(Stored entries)
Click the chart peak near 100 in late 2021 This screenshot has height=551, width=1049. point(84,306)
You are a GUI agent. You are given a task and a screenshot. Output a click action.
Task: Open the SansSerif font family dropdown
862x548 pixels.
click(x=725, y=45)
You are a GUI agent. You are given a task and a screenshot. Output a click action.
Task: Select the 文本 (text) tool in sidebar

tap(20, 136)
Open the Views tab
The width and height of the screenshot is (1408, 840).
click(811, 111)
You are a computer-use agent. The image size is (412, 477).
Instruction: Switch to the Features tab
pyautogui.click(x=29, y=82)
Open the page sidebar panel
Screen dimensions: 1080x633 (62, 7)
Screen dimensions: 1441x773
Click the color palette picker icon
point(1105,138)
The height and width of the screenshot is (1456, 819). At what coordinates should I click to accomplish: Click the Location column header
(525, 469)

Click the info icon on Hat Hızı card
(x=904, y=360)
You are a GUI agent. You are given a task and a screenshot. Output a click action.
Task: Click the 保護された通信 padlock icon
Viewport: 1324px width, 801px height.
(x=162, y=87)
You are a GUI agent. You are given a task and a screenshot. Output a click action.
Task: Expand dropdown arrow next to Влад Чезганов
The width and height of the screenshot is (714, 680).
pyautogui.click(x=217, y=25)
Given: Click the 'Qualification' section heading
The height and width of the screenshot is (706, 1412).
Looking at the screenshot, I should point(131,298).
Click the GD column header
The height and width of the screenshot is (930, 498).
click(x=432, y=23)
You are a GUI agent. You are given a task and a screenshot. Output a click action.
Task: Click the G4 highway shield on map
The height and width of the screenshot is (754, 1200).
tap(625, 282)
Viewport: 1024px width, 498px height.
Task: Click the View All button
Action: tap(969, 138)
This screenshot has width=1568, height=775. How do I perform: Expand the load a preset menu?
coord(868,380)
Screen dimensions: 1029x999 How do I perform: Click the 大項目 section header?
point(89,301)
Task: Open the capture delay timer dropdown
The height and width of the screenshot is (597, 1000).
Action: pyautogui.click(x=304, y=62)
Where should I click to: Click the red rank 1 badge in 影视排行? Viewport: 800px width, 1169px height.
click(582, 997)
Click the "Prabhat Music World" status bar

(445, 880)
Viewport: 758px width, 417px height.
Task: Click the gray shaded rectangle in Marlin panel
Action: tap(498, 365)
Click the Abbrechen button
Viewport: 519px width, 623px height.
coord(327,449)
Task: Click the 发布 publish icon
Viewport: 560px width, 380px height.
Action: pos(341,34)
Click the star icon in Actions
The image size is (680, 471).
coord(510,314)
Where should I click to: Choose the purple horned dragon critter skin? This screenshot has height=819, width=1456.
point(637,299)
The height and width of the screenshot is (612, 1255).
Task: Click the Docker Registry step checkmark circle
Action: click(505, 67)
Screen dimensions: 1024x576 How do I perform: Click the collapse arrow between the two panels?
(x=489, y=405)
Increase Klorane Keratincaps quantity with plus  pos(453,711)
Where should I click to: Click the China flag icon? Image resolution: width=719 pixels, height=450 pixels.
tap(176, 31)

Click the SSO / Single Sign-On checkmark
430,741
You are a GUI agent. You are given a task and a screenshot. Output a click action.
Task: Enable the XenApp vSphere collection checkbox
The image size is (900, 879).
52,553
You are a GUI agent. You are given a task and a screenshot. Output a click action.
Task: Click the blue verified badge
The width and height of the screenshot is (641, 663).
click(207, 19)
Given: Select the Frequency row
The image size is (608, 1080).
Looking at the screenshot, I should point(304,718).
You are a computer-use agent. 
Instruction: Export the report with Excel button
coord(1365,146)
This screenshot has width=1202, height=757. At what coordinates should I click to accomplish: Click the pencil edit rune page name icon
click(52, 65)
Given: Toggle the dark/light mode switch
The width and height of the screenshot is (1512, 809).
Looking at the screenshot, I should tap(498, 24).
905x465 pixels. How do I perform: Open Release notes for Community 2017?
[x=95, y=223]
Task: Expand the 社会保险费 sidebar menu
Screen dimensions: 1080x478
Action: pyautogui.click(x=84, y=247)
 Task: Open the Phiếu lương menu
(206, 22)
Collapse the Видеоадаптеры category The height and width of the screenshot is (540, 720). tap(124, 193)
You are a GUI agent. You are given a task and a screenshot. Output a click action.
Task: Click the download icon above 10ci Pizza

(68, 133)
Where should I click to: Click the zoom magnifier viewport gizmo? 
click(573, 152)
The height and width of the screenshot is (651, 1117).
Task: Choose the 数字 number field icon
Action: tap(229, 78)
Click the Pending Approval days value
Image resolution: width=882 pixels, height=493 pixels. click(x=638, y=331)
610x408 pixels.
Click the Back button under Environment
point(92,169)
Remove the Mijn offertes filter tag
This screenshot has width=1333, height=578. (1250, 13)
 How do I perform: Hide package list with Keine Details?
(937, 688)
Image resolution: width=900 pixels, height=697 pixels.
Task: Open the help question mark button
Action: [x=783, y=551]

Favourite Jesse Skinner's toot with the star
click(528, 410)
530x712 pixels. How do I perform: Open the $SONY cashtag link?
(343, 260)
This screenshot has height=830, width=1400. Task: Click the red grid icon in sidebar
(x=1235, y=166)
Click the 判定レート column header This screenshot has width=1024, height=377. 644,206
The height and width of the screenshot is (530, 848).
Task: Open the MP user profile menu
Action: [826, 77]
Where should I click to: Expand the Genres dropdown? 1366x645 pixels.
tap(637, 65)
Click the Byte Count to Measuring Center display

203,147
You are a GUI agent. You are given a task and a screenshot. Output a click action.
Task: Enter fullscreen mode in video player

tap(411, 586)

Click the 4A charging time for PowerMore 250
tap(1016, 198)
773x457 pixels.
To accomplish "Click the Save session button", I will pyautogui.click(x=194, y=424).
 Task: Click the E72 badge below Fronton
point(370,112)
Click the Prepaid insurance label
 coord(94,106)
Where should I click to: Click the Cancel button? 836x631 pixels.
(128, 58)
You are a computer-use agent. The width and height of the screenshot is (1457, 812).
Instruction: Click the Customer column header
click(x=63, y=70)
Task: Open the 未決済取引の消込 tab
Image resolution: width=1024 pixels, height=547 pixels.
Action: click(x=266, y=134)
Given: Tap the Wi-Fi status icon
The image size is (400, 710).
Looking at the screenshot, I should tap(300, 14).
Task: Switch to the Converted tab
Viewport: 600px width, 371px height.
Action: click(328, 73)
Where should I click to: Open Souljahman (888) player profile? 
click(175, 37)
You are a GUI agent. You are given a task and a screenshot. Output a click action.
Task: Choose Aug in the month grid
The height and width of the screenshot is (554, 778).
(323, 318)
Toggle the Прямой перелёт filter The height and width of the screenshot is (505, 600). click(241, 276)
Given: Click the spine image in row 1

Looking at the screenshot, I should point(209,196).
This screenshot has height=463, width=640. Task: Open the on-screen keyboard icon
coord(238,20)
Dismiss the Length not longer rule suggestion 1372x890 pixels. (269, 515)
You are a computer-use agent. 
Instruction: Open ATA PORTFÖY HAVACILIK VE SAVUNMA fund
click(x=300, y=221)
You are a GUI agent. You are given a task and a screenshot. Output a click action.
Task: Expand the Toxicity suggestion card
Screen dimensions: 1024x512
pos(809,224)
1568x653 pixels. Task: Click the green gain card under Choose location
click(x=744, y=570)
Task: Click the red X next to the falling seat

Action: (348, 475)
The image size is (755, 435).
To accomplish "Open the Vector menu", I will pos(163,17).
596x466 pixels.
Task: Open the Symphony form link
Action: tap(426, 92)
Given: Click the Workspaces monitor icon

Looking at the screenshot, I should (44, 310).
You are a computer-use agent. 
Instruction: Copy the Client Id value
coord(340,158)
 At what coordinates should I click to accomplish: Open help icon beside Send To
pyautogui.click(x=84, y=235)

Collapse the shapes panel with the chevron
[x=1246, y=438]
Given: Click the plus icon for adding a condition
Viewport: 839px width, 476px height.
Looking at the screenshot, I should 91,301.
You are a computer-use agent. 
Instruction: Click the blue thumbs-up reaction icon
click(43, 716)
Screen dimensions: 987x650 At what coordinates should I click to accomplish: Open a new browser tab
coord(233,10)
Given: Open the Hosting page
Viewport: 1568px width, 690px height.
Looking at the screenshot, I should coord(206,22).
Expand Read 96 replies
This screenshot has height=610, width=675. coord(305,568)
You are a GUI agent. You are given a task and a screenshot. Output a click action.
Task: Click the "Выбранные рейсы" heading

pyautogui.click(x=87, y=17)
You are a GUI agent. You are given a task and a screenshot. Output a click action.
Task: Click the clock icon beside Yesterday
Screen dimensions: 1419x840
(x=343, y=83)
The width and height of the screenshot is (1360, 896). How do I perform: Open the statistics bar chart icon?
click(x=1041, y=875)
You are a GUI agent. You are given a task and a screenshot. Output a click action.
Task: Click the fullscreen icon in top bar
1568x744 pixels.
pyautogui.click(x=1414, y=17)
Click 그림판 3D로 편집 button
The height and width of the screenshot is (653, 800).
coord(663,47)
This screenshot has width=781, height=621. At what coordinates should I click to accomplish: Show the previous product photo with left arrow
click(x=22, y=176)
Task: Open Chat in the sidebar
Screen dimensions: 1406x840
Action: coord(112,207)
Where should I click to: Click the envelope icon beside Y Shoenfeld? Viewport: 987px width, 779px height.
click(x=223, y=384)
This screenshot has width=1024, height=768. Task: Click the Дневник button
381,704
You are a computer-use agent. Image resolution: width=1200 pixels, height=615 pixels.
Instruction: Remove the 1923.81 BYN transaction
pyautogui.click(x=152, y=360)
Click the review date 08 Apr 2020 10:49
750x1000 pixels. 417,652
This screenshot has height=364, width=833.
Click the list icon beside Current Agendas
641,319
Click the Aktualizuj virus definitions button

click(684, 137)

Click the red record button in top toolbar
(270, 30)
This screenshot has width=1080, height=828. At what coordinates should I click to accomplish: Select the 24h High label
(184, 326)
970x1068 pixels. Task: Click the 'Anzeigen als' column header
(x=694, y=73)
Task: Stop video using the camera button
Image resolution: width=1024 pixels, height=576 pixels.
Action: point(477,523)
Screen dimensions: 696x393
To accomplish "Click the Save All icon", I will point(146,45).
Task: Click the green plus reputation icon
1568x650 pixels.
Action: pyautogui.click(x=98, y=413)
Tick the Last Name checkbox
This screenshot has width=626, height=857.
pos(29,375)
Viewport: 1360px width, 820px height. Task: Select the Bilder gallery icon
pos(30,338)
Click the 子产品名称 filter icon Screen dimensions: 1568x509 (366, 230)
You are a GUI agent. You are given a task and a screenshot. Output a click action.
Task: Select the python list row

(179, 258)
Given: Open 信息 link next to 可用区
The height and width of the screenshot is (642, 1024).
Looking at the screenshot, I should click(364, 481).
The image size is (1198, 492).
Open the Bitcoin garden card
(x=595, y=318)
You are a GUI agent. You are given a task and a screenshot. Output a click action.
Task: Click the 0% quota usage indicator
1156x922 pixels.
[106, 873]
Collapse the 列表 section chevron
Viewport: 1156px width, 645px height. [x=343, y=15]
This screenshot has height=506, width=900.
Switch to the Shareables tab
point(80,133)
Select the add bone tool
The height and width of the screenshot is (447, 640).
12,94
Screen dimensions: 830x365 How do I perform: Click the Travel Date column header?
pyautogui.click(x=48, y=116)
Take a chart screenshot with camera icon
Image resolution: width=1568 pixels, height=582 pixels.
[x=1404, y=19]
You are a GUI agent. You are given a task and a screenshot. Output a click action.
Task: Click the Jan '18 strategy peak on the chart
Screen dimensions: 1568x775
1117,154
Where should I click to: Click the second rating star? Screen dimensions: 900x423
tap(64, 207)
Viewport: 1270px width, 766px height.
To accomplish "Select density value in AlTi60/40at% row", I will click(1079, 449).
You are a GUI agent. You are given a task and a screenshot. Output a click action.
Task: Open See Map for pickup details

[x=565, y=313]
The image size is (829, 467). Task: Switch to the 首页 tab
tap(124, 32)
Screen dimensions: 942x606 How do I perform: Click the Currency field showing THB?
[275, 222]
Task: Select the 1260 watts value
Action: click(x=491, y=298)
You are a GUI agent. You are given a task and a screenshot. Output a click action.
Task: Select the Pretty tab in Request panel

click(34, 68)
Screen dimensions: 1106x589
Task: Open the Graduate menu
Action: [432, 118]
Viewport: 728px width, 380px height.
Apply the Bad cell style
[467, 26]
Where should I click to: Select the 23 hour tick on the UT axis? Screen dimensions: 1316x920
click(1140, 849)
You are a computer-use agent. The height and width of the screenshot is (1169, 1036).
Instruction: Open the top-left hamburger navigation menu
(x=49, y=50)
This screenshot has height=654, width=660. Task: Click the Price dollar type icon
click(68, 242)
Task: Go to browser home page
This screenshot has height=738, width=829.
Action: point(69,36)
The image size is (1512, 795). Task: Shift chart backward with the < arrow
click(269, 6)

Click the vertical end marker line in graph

■ **WHAT YOU NEED TO DO**:
Only the lines above that include the word "plus" belong in the answer; copy each one.

■ **RESULT FOR THIS EXERCISE**:
Increase Klorane Keratincaps quantity with plus  pos(453,711)
Given: Click the plus icon for adding a condition
Task: Click the green plus reputation icon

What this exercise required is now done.